Thanks for the reply.
I looked into qubes a little bit, and your right. its very very similar to the approach that I had imagined in my mind. However, in there case, I still think the qubes are "infectable"....??... maybe.. its seems to me like its more of a sandbox approach, that could still allow malware to infect the sandbox, while not allowing that to reach out to other systems. same end result, different implementation. It just appears to me that they are only implementing current technology, in a segregated way. Im proposing a completely new layer of security, that does not exist yet.
As I have thought about this more and more, I have really just run myself in circles pointing out my limited knowledge of computer programming and os development. And I think I have added a bit more to my idea to make it more doable/reasonable
Let me back up a bit.
suppose you have your programs on an encrypted, read only drive. when you run a program, the OS would allocate memory and run a "ghost" of that program, fully loaded into ram, and cordoned off from any changes or code injections by malware. The program would have a unique "trust key" that would allow other sub programs enter its ram environment. IF malware did get onto the system, it would never have that trust key and would not be able to make changes to the ghost program... and it certainly would not be able to make changes to the original program locked into the read only drive space. (you could use the same trust system for updating the software on that drive)
take for example a cad software I use often like solidworks. Solidworks.exe is more so an "environment" to run lots and lots of sub programs, than it is a singular program for doing CAD work. In the particular case of malware, if it got onto your system now, it could almost easily inject code into one of those sub programs, and when solidworks runs it, now you have a critical security vulnerability. (ignore how it got on the pc in the first place)
by my method, The "solidworks.exe" program has 2 defenses. Primarily, is the code authentication portion that verifies all of its programs and sub programs have not been modified as they sit on the read only storage space. I assume this would have to take place with some sort of hash check or signature. Secondly, as the program runs, and a users calls up a sub program, solidworks itself (and this is important) NOT the os, would verify the trust key of that sub program before it is allowed to run in its environment. This would basically be an always on "trust but verify" situation.

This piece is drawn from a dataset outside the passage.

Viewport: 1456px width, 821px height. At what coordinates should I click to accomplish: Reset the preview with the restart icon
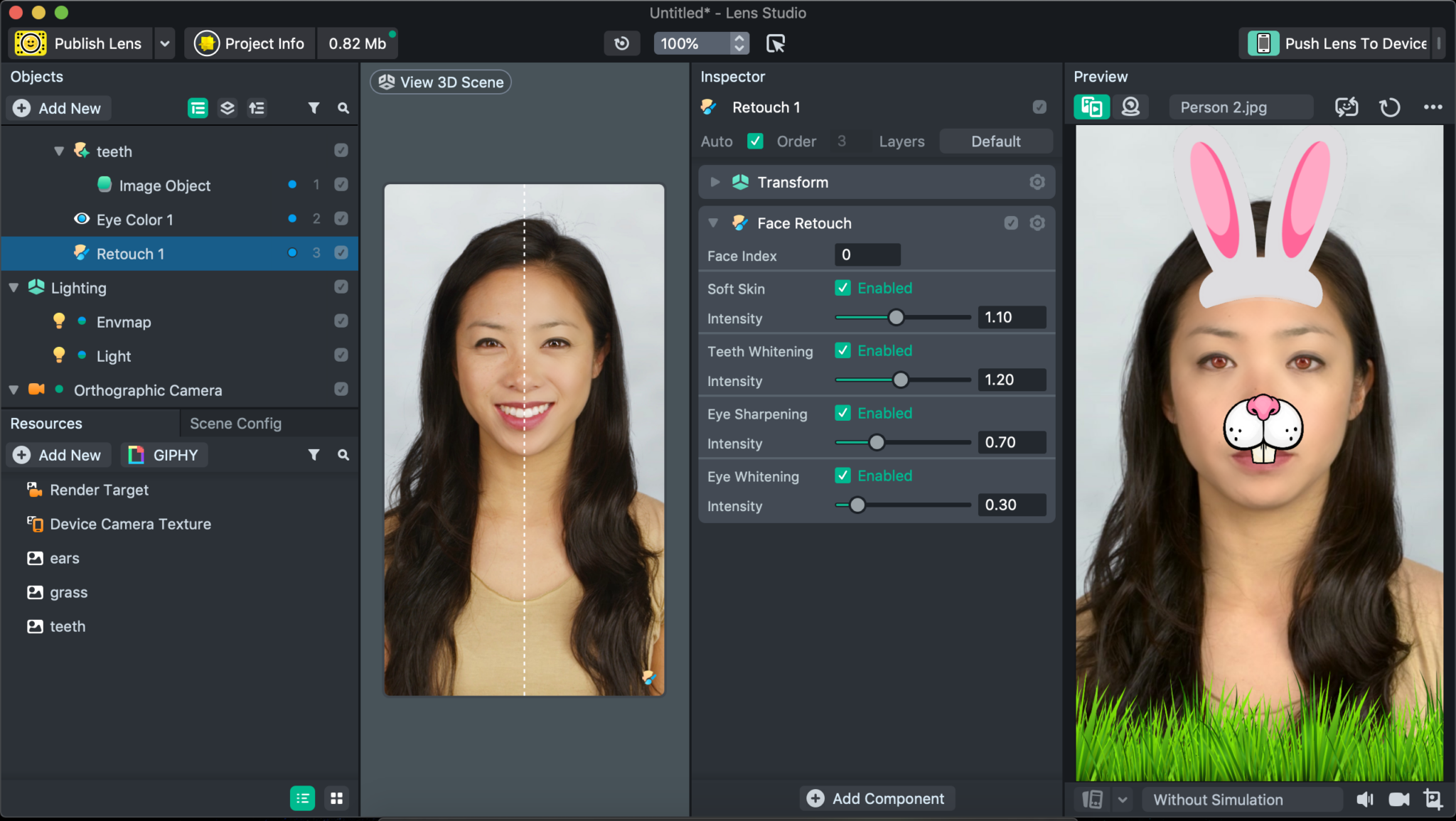[1391, 107]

so now you have like 4 or 5 layers of defense with minimal overhead. ( we have plenty of cpu and ram resources to handle this on a modern workstation, imo)
Now where I get a bit lost, is how the OS would play into all this, in a safe, and controlled way, such that it doesn't leak the trust keys, or somehow spoof an improper result. as an example, explorer.exe is a common attack point. if a trusted program calls up an explorer process, then that process should also get a trust key to identify where it came from, where it goes, (and possibly an encryption layer), you would have to ensure that malware isnt sitting, waiting, trying to intercept one of those keys, thereby enabling its own explorer.exe process...however, if the malware can never get installed onto the known good read only storage media, then it would not be able to pass a hash check, and would be nullified. thereby never being able to steal the trust key in the first place. I might add, that if malware DID somehow manage to intercept a key, and started doing its own thing... then the program would not get the information it needed and therefore would submit a request for the exact same process... if this happens repeatedly, the antivirus should immediately be able to flag it.
i know.. its complicated.. there is multiple layers and angles from which to attack malware from and im probably not doing that good a job of explaining whats in my head.